The first Munich observation is that the new, young and raw men's eight will not meet the selection criteria of a place in the top six at the worlds, even though they reached the World Cup final on Saturday. But it is virtually certain they will be selected for Seville because they produced an upbeat performance, especially in their repêchage, that we have not seen from a British eight this side of Sydney 2000, where the result was gold.
Last week began with the prospect of gold medals for the coxless four of Josh West, Steve Williams, Toby Garbett and Rick Dunn, and the double scullers Frances Houghton and Debbie Flood. The four came away with silver and the pair with fourth.
The four lost to the Germans by less than a second and were a bit annoyed with how they conducted their race. They have not raced for two months because of illness to Williams and exam commitments, and were outpaced by the Germans in the first half of the final, but fastest over the second half.
Williams, Garbett and Dunn are the 2001 world champions, West having replaced the injured Ed Coode in the boat this season, and the Germans are the world silver medallists.
Saturday made this season's score between them 2-2, but the British crew is confident they will make it 3-2 after two weeks' altitude camp and four more weeks of uninterrupted rowing. They are currently the best hope for a world title in Seville.
Houghton and Flood regressed to fourth place after winning the first two rounds of the World Cup. Their undoing was the arrival of world silver medallists Georgina and Caroline Evers-Swindell, from New Zealand, who won the event comfortably, with just over two seconds separating first and fourth.
It may also have been down to the experiment they are conducting with rigging – the equation between the length of the oars, the distance inboard and outboard, and the span of the outriggers. But coach Mark Banks was sanguine. Three weeks ago he reckoned his crew were 3.5 seconds off the pace. "Now we're 2.3 seconds off it," he said. "We know we are getting there."
The women's quad had a new line-up, with Alison Mowbray moving from the stroke seat to the bow seat and Rebecca Romero coming in at stroke. They finished third and there is no reason to doubt there is more to come from a crew that includes Katherine Grainger, a graduate of the crew that won Britain's first-ever Olympic women's rowing medal in Sydney.
There was bronze for the lightweight double scullers Helen Casey and Tracy Langlands, the overall winners of the World Cup for their event.

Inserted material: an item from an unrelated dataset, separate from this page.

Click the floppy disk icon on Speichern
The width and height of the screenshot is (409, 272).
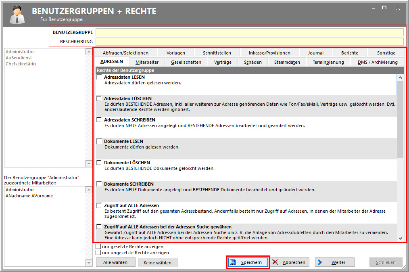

The men's lightweight double, Tim Male and Tom Kay, were brilliant until they were dumped into fifth place in their final, while the second coxless four are fast enough to do some damage at the World Championships with a cox on board.
In non-World Cup events, the lightweight eight won ad edgy bronze in a three-boat final. The lightweight pair of Naomi Ashcroft and Leone Barron won gold, and the men's lightweight quad won bronze.